Hamburg d. 23. Dezember 15.

Hochgeehrter Herr Geheimrat!

Schon lange wollte ich Ihnen einmal wieder schreiben. Am Vorabend von Weihnachten drängt es mich nun, Ihnen hiermit die herzlichsten Weihnachtsgrüsse zu senden. In diesem fürchterlichen Ringen, das zur Zeit die ganze Welt umfangen hält, sehnt sich Jeder, dem es am Herzen liegt, für den Fortschritt und die Veredlung der Menschheit einzutreten, dorthin zu flüchten, wo der Glaube an Allem was hoch und edel ist aufrecht erhalten wird.
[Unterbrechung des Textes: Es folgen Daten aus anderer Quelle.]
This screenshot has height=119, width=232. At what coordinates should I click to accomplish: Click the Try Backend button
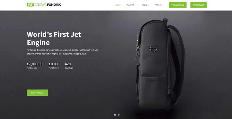click(x=178, y=5)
Wo anders könnte ich im Geiste einkehrhalten, als zu Ihnen. Haben Sie doch uns Allen die Bahnen gewiesen, die zu einer freien Welt- und Lebensauffassung führen. Und so hoffe und glaube ich denn auch bestimmt, dass || sich allem Kriegswahnsinn unserer Feinde zum Trotz aus dem Wirrwar geistigen Tiefstandes eine neue Zeit entfalten wird, die sich auf Vernunft und tiefempfundener Ethik aufbaut.

Wie ich aus den Zeitungen vernahm, haben Sie durch eine neue Schrift gegen diese unheilvollen Zeitverhältnisse Stellung genommen. Ich habe mich darüber so sehr gefreut, dass ich nicht umhin konnte, Ihnen diese Zeilen zu senden.

Hoffentlich befinden Sie sich recht wohl. Beiliegend erlaube ich mir Ihnen einige kleinere Arbeiten zu senden, die Sie gewiss interessieren werden.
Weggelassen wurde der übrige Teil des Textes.